*Your goal*
Using the listing below, report each line holding the string "will".
|---|
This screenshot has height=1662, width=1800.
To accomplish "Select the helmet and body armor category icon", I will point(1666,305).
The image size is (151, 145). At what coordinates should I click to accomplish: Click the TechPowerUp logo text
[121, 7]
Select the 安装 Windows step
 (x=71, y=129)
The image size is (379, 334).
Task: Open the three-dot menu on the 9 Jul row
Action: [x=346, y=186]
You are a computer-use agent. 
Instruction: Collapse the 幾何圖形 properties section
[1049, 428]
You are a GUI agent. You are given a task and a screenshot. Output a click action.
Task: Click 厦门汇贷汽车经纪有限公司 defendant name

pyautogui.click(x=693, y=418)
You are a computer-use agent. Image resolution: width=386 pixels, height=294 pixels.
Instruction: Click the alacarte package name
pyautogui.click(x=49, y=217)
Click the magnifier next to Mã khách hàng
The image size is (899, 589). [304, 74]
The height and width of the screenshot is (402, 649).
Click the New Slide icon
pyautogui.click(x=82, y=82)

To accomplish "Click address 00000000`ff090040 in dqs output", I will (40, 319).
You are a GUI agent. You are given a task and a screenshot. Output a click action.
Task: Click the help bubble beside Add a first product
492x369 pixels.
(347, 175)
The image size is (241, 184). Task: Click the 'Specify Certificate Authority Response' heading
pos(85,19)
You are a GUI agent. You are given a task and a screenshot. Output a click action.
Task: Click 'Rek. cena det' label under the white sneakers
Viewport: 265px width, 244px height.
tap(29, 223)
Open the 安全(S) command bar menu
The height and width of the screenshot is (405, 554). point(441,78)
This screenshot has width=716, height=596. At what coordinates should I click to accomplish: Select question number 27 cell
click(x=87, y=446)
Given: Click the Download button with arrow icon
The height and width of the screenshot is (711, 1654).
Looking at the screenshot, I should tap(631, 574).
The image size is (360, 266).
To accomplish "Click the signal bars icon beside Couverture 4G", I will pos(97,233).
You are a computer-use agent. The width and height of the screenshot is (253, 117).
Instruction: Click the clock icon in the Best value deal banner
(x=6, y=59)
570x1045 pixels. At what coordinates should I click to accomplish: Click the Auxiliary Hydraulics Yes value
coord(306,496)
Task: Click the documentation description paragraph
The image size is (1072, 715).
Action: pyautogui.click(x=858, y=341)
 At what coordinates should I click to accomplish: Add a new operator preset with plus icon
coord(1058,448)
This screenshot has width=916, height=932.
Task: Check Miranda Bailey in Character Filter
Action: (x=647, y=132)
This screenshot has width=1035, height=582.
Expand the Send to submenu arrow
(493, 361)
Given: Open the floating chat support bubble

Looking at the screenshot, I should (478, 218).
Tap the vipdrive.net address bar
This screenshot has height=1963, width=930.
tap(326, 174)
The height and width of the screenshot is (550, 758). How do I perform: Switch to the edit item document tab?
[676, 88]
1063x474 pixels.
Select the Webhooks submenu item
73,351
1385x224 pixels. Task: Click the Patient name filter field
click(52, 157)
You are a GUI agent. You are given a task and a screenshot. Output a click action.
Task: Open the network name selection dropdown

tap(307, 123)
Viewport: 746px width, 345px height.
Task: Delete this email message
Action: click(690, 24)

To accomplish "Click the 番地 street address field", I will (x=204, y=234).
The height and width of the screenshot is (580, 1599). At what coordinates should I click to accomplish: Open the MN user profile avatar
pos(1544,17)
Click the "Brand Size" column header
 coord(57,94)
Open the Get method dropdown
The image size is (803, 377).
|---|
*Solution to this task*
To accomplish "Select the helmet and body armor category icon", I will point(1666,305).
To accomplish "Click address 00000000`ff090040 in dqs output", I will (40, 319).
To accomplish "Click the signal bars icon beside Couverture 4G", I will pos(97,233).
To accomplish "Click the 番地 street address field", I will (x=204, y=234).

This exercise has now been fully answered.